What should I erase?  Sorry, I did mean to say I saw the surface errors
overlaid on the volume, but couldn't discern any in the wm.mgz alone. 
It's 3D FLASH on a Vision 1.5T, TR/TE= 20/5.4 ms, flip=30 deg, 1
acquisition, 1x1x1 mm^3 voxels.  Nothing fancy, maybe that's the
problem...

-Derin

> it looks like there is an (incorrect) connection in the wm.mgz from the
> temporal lobe across the insula. The data also looks really noisy - what
> is the acquisition?

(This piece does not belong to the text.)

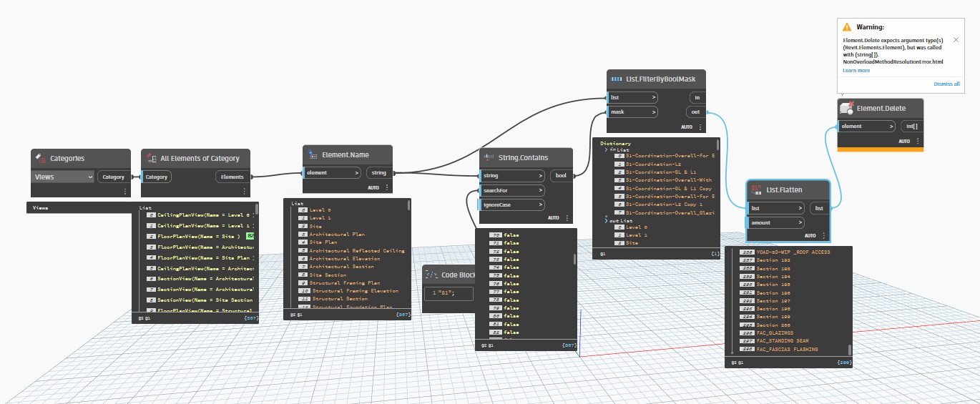This screenshot has height=404, width=980.
Task: Expand the 'in' list in Dictionary preview
Action: 607,149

You'll need to erase some stuff form the wm.mgz I
> think.
>
> On Fri, 13 Apr 2007, Derin Cobia wrote:
>
>> Here is a pic of the inflated.nofix, how do I know what to edit?  I've
>> checked the wm.mgz and it looks fine (at least I can't see any errors).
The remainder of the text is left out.